LLM to use for grading (stronger = better)

Returns

GradeResult containing:
FieldTypeDescription
passedboolWhether the response passed
feedbackstrExplanation of the grade
issueslist[str]Specific issues found

Examples

Basic Grading

import synkro

# Generate scenarios
result = synkro.generate_scenarios(policy, count=100)

# Grade each response
passed = 0
failed = 0

for scenario in result.scenarios:
    response = my_model(scenario.user_message)
    grade = synkro.grade(response, scenario, policy)

    if grade.passed:
        passed += 1
    else:
        failed += 1
        print(f"Failed: {scenario.user_message[:50]}...")
        print(f"Issues: {grade.issues}")

print(f"Pass rate: {passed}/{passed+failed}")

Detailed Analysis

grade = synkro.grade(response, scenario, policy)
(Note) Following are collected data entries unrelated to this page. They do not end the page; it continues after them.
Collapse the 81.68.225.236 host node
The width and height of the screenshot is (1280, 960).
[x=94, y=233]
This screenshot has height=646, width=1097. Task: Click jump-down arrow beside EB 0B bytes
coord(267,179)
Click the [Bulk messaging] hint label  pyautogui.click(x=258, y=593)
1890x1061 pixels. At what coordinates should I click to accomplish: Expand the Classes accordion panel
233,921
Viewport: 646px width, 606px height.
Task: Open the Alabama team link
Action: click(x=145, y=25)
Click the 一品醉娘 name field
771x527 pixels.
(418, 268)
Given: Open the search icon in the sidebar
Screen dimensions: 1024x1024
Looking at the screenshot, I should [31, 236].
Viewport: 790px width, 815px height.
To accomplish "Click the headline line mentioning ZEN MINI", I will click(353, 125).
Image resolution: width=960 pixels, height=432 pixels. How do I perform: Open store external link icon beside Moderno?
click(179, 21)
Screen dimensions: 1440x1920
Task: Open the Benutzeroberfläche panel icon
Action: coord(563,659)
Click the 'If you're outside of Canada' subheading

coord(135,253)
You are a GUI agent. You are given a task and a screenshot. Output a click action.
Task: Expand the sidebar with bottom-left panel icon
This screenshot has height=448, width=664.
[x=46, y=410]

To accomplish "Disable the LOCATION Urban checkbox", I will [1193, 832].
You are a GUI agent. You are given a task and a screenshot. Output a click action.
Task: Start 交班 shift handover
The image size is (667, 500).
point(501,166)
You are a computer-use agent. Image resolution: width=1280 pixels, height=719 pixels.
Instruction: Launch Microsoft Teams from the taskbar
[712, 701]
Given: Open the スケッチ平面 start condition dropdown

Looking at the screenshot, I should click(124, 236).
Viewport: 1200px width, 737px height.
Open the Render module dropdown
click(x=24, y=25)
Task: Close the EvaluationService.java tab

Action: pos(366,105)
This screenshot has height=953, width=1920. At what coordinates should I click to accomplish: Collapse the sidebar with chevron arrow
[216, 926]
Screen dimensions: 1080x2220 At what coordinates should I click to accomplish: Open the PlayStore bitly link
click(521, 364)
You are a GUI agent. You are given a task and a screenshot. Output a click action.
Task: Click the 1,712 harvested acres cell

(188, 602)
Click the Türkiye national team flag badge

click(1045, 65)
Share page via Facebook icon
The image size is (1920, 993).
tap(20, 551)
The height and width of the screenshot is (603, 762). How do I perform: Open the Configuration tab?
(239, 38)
print(f"Passed: {grade.passed}")
print(f"Feedback: {grade.feedback}")

if not grade.passed:
    print("Issues:")
    for issue in grade.issues:
        print(f"  - {issue}")

Using Stronger Grading Model

from synkro.models import Anthropic

grade = synkro.grade(
    response,
    scenario,
    policy,
    model=Anthropic.CLAUDE_OPUS,  # More thorough grading
)

Grading Criteria

The grader evaluates:
  1. Policy Compliance - Does the response follow the rules?
  2. Accuracy - Is the information correct?
  3. Completeness - Are all relevant rules addressed?
  4. Expected Outcome - Does it match the scenario’s expected behavior?